**EXTRACTED MATERIAL:**
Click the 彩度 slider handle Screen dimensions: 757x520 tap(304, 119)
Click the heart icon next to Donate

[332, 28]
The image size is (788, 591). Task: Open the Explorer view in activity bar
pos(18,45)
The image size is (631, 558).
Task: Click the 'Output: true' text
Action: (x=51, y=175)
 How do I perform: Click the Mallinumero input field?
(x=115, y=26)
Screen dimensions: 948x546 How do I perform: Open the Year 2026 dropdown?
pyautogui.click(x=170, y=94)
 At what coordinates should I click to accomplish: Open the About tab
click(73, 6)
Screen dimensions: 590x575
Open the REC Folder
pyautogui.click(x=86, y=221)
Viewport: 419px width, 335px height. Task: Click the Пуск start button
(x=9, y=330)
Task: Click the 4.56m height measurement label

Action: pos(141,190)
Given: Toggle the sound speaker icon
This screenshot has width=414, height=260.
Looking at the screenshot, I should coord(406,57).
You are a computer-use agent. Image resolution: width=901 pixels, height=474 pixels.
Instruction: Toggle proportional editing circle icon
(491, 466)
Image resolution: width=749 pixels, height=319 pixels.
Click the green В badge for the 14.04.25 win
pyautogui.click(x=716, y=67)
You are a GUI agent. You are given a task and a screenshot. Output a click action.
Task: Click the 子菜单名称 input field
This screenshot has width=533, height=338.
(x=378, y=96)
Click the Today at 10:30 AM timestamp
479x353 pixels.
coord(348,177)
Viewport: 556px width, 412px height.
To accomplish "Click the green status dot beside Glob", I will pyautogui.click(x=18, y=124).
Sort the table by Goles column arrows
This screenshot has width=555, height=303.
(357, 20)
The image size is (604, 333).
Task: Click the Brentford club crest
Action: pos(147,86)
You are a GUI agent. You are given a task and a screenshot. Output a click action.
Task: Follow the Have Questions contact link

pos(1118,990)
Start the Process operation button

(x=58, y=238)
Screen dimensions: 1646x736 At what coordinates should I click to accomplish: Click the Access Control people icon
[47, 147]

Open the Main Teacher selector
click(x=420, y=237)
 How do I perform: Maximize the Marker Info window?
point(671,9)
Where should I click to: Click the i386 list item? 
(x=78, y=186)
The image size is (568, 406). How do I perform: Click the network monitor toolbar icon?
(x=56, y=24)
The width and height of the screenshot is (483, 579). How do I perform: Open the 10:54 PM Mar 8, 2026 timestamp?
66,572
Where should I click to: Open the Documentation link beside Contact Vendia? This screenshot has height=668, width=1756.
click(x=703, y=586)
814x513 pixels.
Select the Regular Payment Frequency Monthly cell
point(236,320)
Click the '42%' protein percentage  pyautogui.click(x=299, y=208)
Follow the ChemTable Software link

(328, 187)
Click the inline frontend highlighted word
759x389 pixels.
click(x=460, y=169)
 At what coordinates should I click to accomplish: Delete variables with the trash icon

**BRIEF:**
Your answer should be the full set of records above, restated exactly.

**REPLY:**
Click the 彩度 slider handle Screen dimensions: 757x520 tap(304, 119)
Click the heart icon next to Donate

[332, 28]
The image size is (788, 591). Task: Open the Explorer view in activity bar
pos(18,45)
The image size is (631, 558).
Task: Click the 'Output: true' text
Action: (x=51, y=175)
 How do I perform: Click the Mallinumero input field?
(x=115, y=26)
Screen dimensions: 948x546 How do I perform: Open the Year 2026 dropdown?
pyautogui.click(x=170, y=94)
 At what coordinates should I click to accomplish: Open the About tab
click(73, 6)
Screen dimensions: 590x575
Open the REC Folder
pyautogui.click(x=86, y=221)
Viewport: 419px width, 335px height. Task: Click the Пуск start button
(x=9, y=330)
Task: Click the 4.56m height measurement label

Action: pos(141,190)
Given: Toggle the sound speaker icon
This screenshot has width=414, height=260.
Looking at the screenshot, I should coord(406,57).
You are a computer-use agent. Image resolution: width=901 pixels, height=474 pixels.
Instruction: Toggle proportional editing circle icon
(491, 466)
Image resolution: width=749 pixels, height=319 pixels.
Click the green В badge for the 14.04.25 win
pyautogui.click(x=716, y=67)
You are a GUI agent. You are given a task and a screenshot. Output a click action.
Task: Click the 子菜单名称 input field
This screenshot has width=533, height=338.
(x=378, y=96)
Click the Today at 10:30 AM timestamp
479x353 pixels.
coord(348,177)
Viewport: 556px width, 412px height.
To accomplish "Click the green status dot beside Glob", I will pyautogui.click(x=18, y=124).
Sort the table by Goles column arrows
This screenshot has width=555, height=303.
(357, 20)
The image size is (604, 333).
Task: Click the Brentford club crest
Action: pos(147,86)
You are a GUI agent. You are given a task and a screenshot. Output a click action.
Task: Follow the Have Questions contact link

pos(1118,990)
Start the Process operation button

(x=58, y=238)
Screen dimensions: 1646x736 At what coordinates should I click to accomplish: Click the Access Control people icon
[47, 147]

Open the Main Teacher selector
click(x=420, y=237)
 How do I perform: Maximize the Marker Info window?
point(671,9)
Where should I click to: Click the i386 list item? 
(x=78, y=186)
The image size is (568, 406). How do I perform: Click the network monitor toolbar icon?
(x=56, y=24)
The width and height of the screenshot is (483, 579). How do I perform: Open the 10:54 PM Mar 8, 2026 timestamp?
66,572
Where should I click to: Open the Documentation link beside Contact Vendia? This screenshot has height=668, width=1756.
click(x=703, y=586)
814x513 pixels.
Select the Regular Payment Frequency Monthly cell
point(236,320)
Click the '42%' protein percentage  pyautogui.click(x=299, y=208)
Follow the ChemTable Software link

(328, 187)
Click the inline frontend highlighted word
759x389 pixels.
click(x=460, y=169)
 At what coordinates should I click to accomplish: Delete variables with the trash icon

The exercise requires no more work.